With the hoopla over what became the "Rapture Fail" this past weekend, it may be difficult even to confess words Christians have repeated in worship for at least sixteen centuries:
"We believe that you will come and be our Judge" (Te Deum, ancient Christian hymn).
"He will come again to judge the living and the dead" (Apostles Creed).
"He will come again in glory to judge the living and the dead, and his kingdom will have no end" (Nicene Creed).
Wait. Isn't all of that a lot like what Harold Camping said?
Yes. It is. And Camping himself is convinced that Judgment Day still did begin, though spiritually, on May 21, 2011. It's just that none of the other things he believed would happen that day-- like earthquakes worldwide releasing long dead bodies from tombs and living Christians being lifted off of the planet to meet Christ a mile or two up in the sky-- accompanied it. Camping still claims the earth will come to a complete end on October 21, 2011. What won't happen is any sort of "tribulation" between now and then. Instead, the earth itself will be dissolved on October 21, making way for a new earth to be created and inhabited by the redeemed.

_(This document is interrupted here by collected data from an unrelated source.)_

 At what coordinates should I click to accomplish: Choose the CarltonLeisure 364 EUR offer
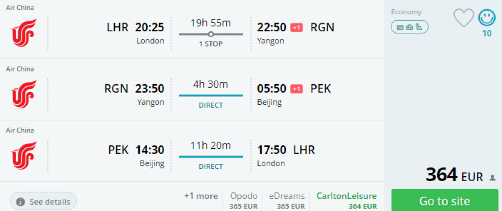point(347,201)
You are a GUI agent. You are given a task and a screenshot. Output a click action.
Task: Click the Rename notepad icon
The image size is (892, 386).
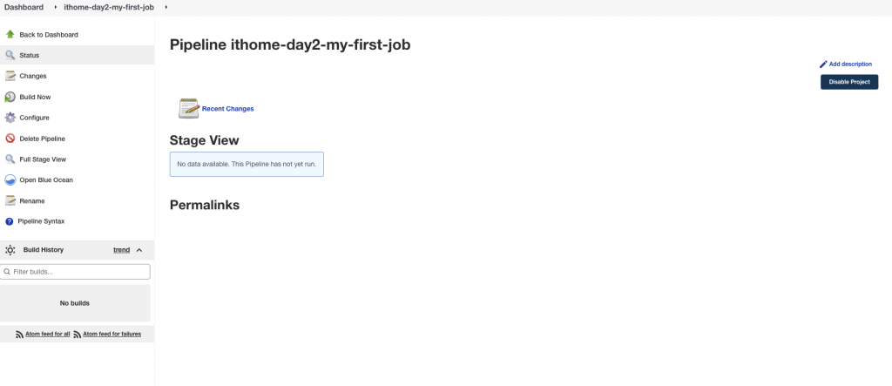10,200
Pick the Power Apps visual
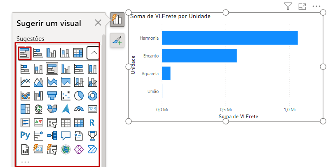 click(79, 149)
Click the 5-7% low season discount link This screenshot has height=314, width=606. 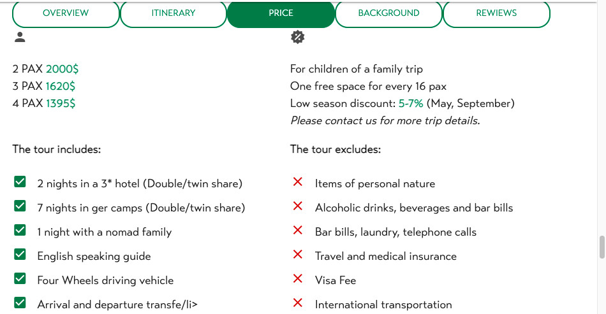[411, 103]
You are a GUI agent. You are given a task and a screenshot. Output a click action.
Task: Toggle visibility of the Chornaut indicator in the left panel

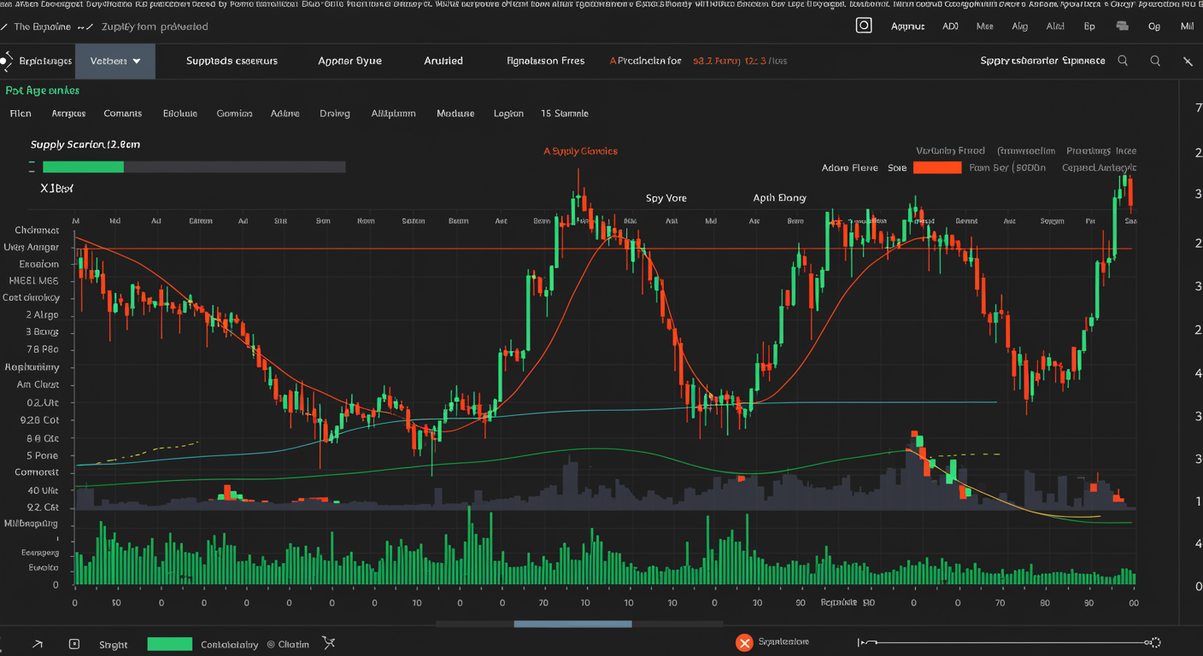[36, 230]
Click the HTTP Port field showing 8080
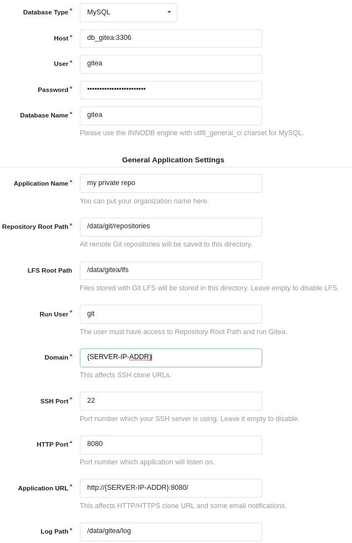The height and width of the screenshot is (543, 352). pyautogui.click(x=171, y=445)
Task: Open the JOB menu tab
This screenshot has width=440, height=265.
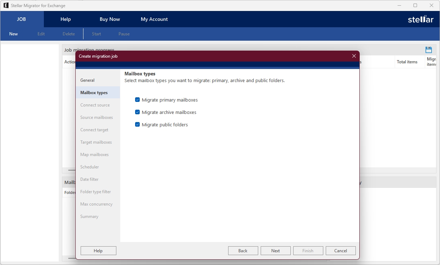Action: click(x=22, y=19)
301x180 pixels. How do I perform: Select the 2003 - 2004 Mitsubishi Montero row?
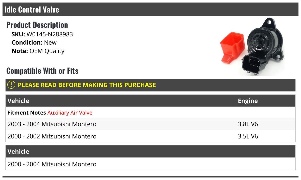150,124
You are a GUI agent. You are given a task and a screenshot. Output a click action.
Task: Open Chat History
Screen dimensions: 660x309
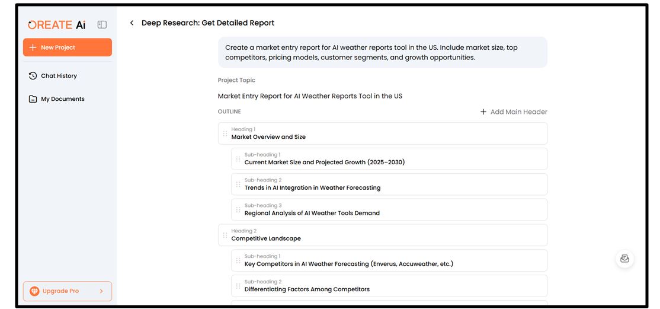tap(59, 76)
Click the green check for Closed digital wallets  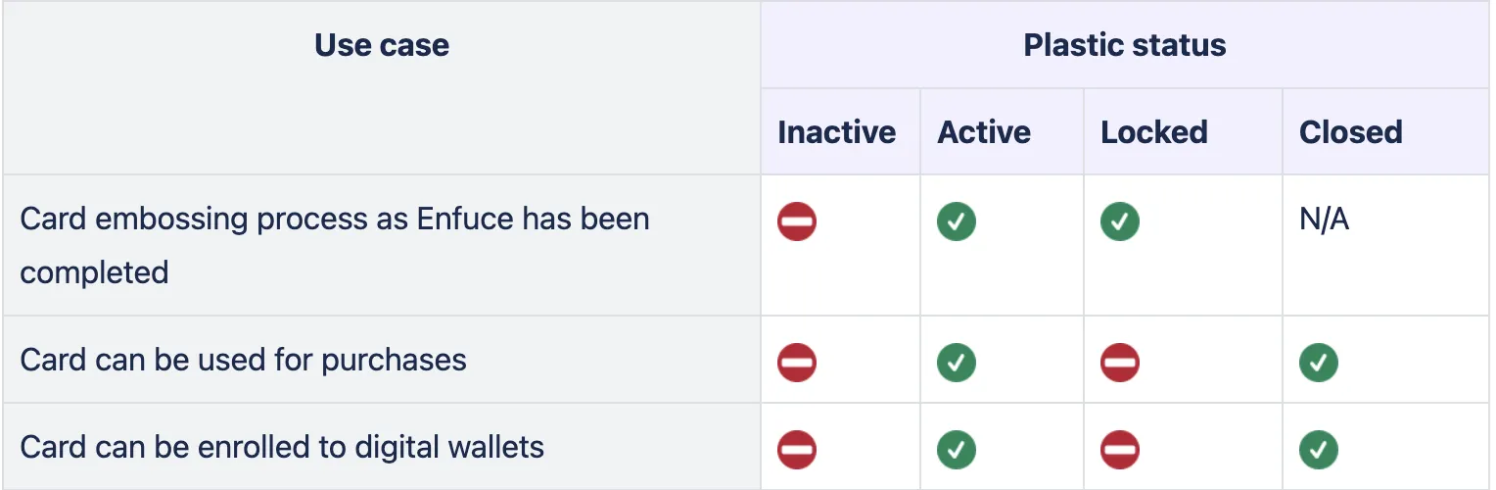(x=1319, y=450)
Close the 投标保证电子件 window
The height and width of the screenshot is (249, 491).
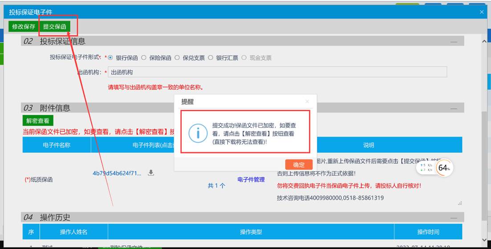482,12
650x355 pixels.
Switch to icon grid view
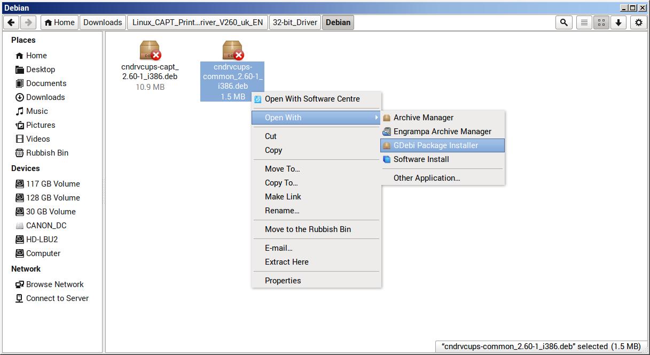click(601, 22)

As October 21 nears, and then passes, I suppose we can expect another media frenzy.
But where does that leave those of us who also confess that Christ will come again to be our Judge?
Or do we even still believe that?
John Wesley on the Effects of the Judgment of Christ
John Wesley originally preached a sermon entitled "The Great Assize" at the Assizes for the opening of a day of trials in Bedford, England in 1758. It's one of the Standard Sermons that comprises part of the doctrinal standards of The United Methodist Church.
There, Wesley boldly proclaimed that as "awful" (which then didn't mean "really bad" but more like "awe-inspiring") as the solemnity of the proceedings of that court on that day would be, even more awful would be the day when all stand before the judgment seat of Christ.
There, too, Wesley offered a list of the things that would happen before, during and after the Judgment. Leading up to it, terrible earthquakes all over the earth will occur, the dead will be raised from their graves, the seas will give up their dead, and the angels of the Lord will gather up the elect, placing them to one side (sheep) and leaving the others to the other side (goats) for the final judgment by and before Christ. Wesley has multiple citations from scripture backing every claim he makes here. (Sound familiar?)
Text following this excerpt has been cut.